- Exercise requirements
When you reach the line containing "Given: Click the $100,000.00", start transcribing exactly and continue through the last line of the data, skipping every picture.

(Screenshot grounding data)
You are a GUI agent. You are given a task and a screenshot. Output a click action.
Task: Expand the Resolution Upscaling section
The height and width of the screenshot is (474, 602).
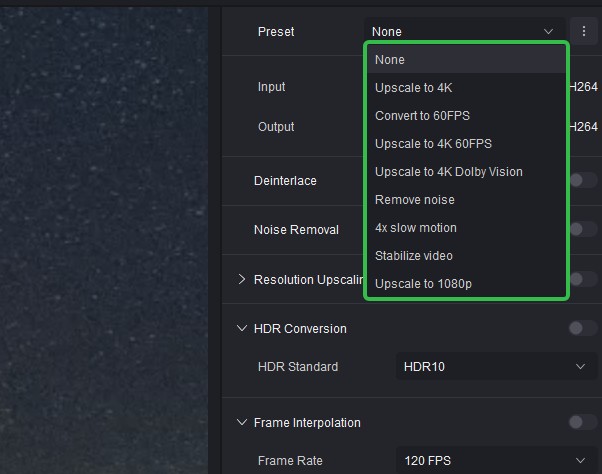click(x=242, y=279)
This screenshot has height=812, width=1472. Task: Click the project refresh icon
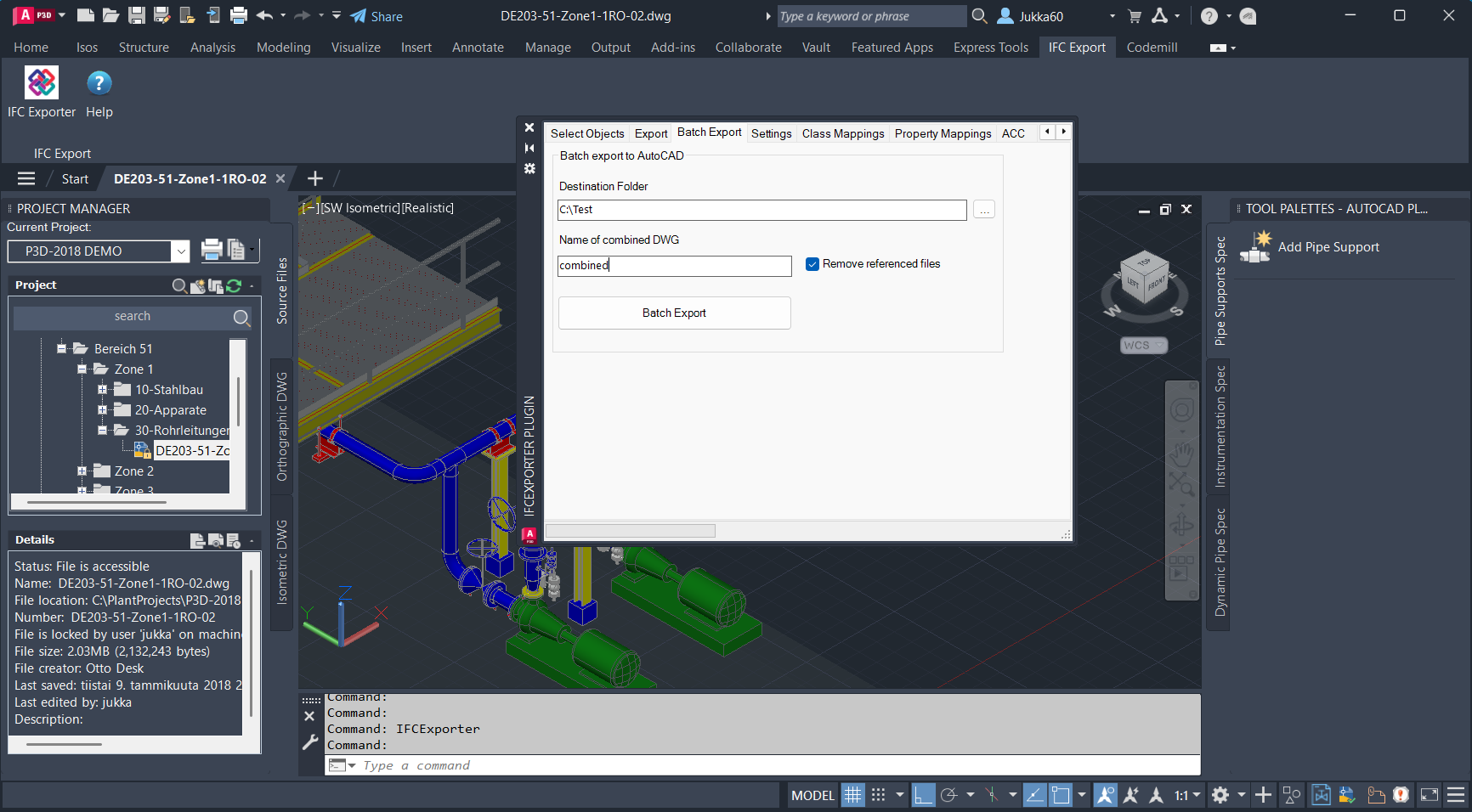(234, 286)
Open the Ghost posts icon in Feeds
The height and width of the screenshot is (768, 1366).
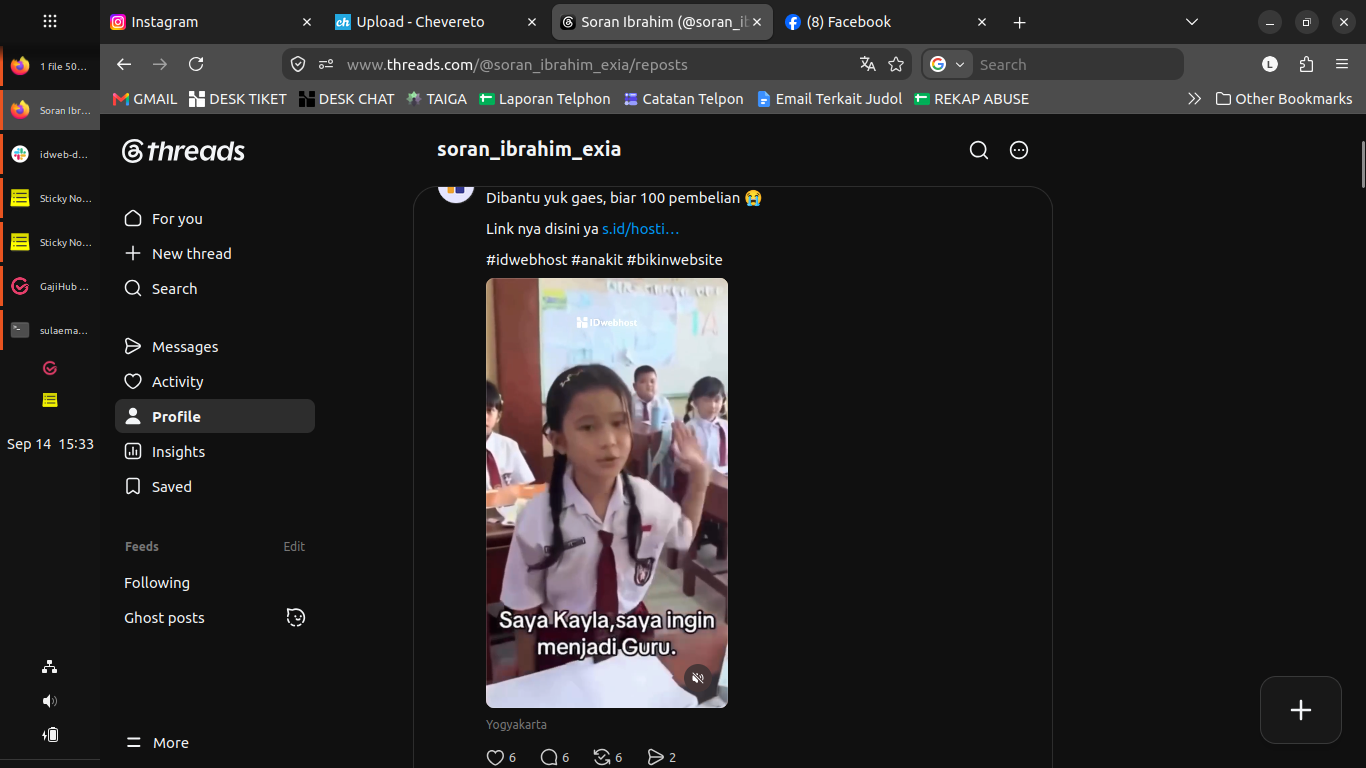tap(295, 617)
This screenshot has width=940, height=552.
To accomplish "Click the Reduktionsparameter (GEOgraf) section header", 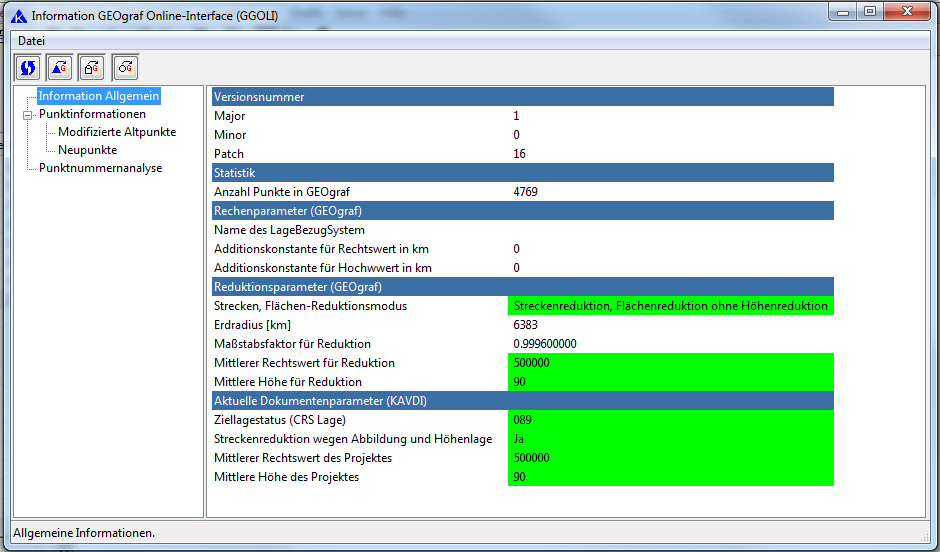I will (x=522, y=287).
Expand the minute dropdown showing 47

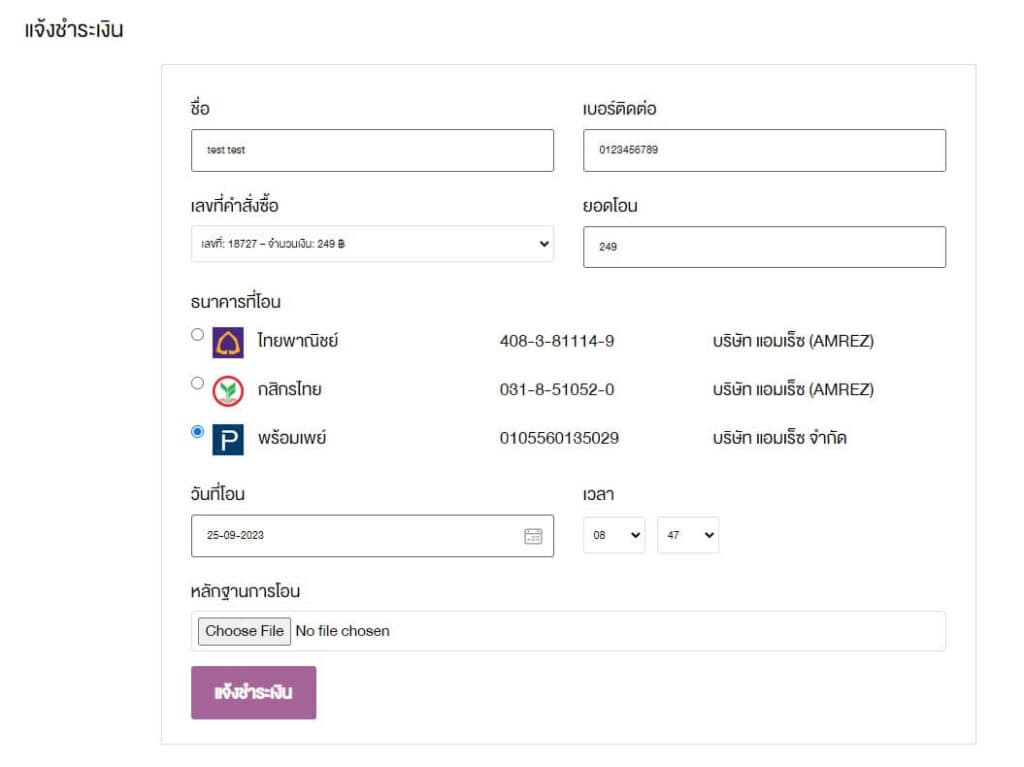[688, 535]
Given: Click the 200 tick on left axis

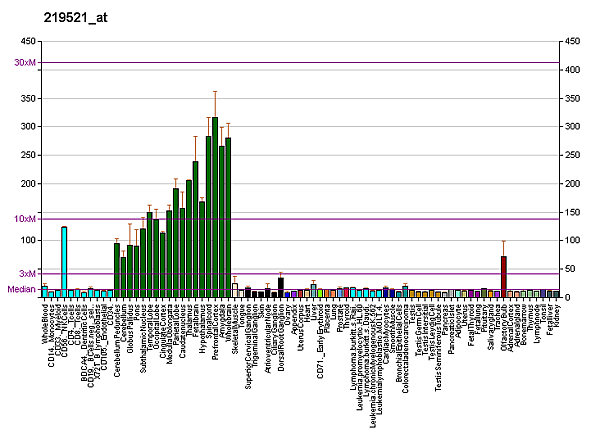Looking at the screenshot, I should click(26, 184).
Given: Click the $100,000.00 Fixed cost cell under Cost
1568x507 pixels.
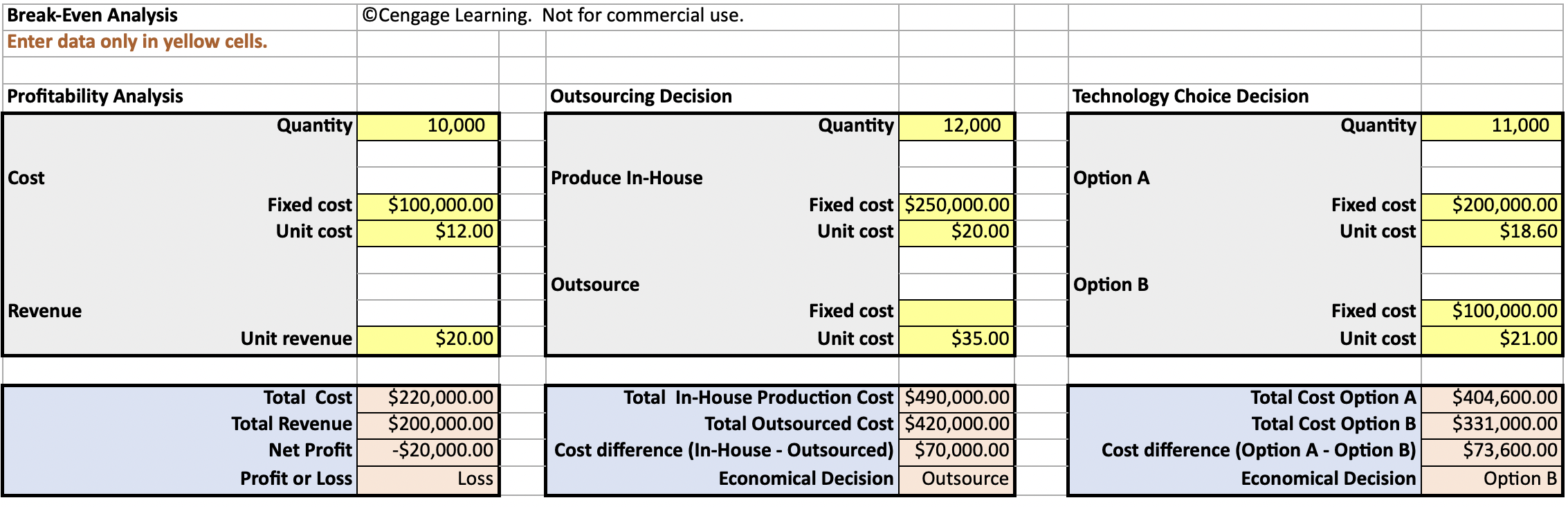Looking at the screenshot, I should [x=428, y=206].
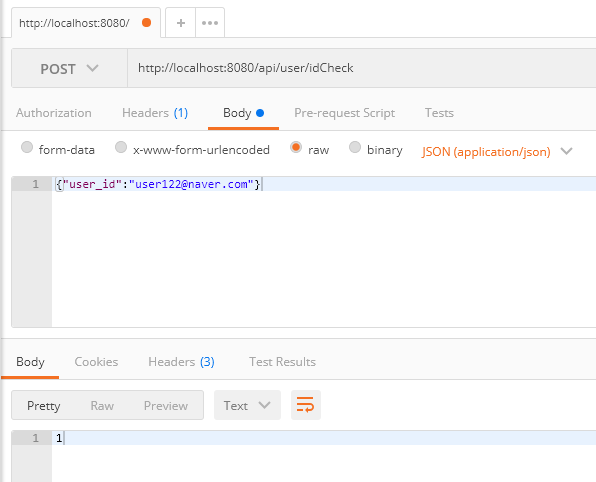Open POST method dropdown

tap(70, 68)
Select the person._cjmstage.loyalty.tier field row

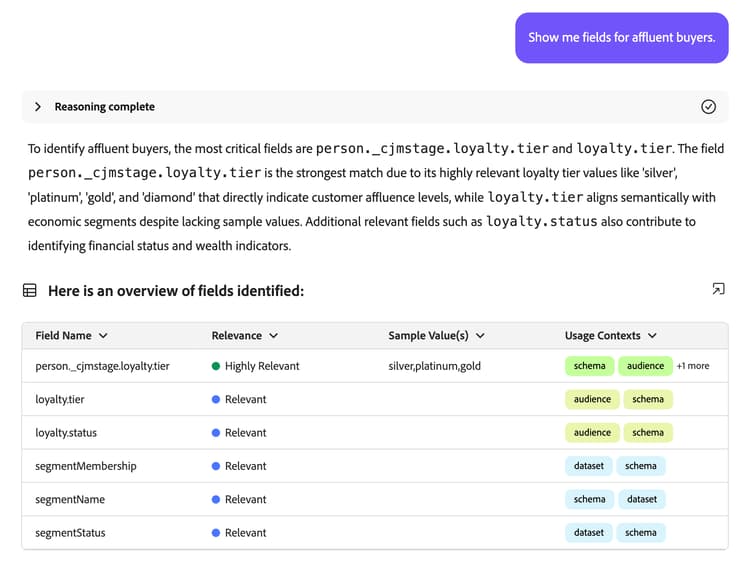tap(102, 366)
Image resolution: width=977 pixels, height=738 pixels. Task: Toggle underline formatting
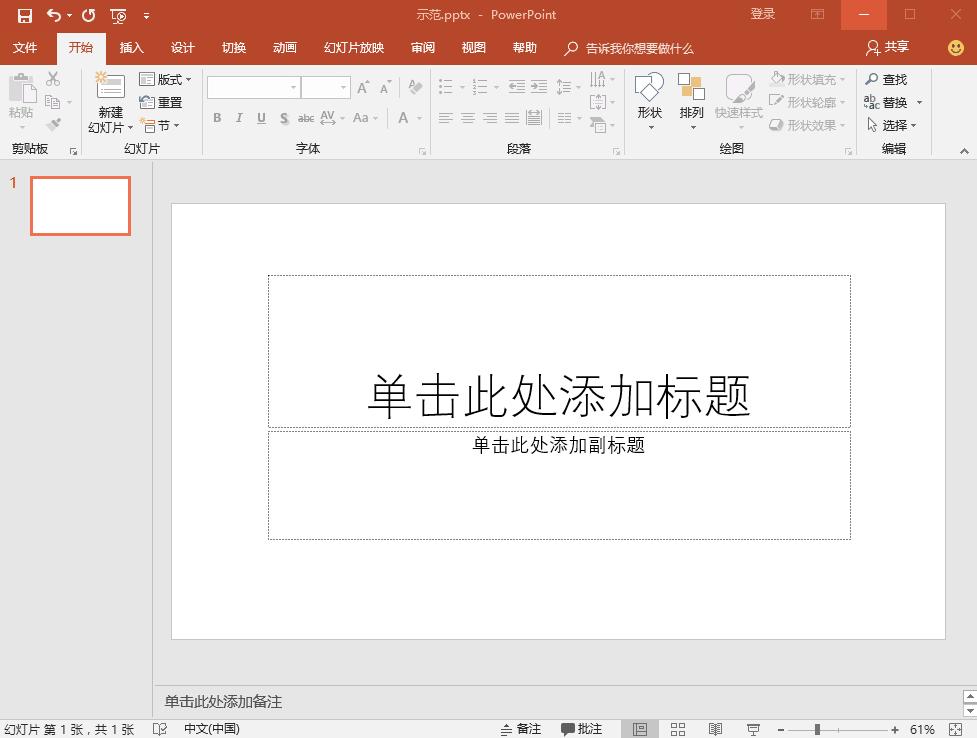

- Solution to the problem
Given: Click the $100,000.00 Fixed cost cell under Cost
1568x507 pixels.
Looking at the screenshot, I should [x=428, y=206].
Open POST method dropdown

tap(70, 68)
Select the person._cjmstage.loyalty.tier field row

tap(102, 366)
Image resolution: width=977 pixels, height=738 pixels. Task: Toggle underline formatting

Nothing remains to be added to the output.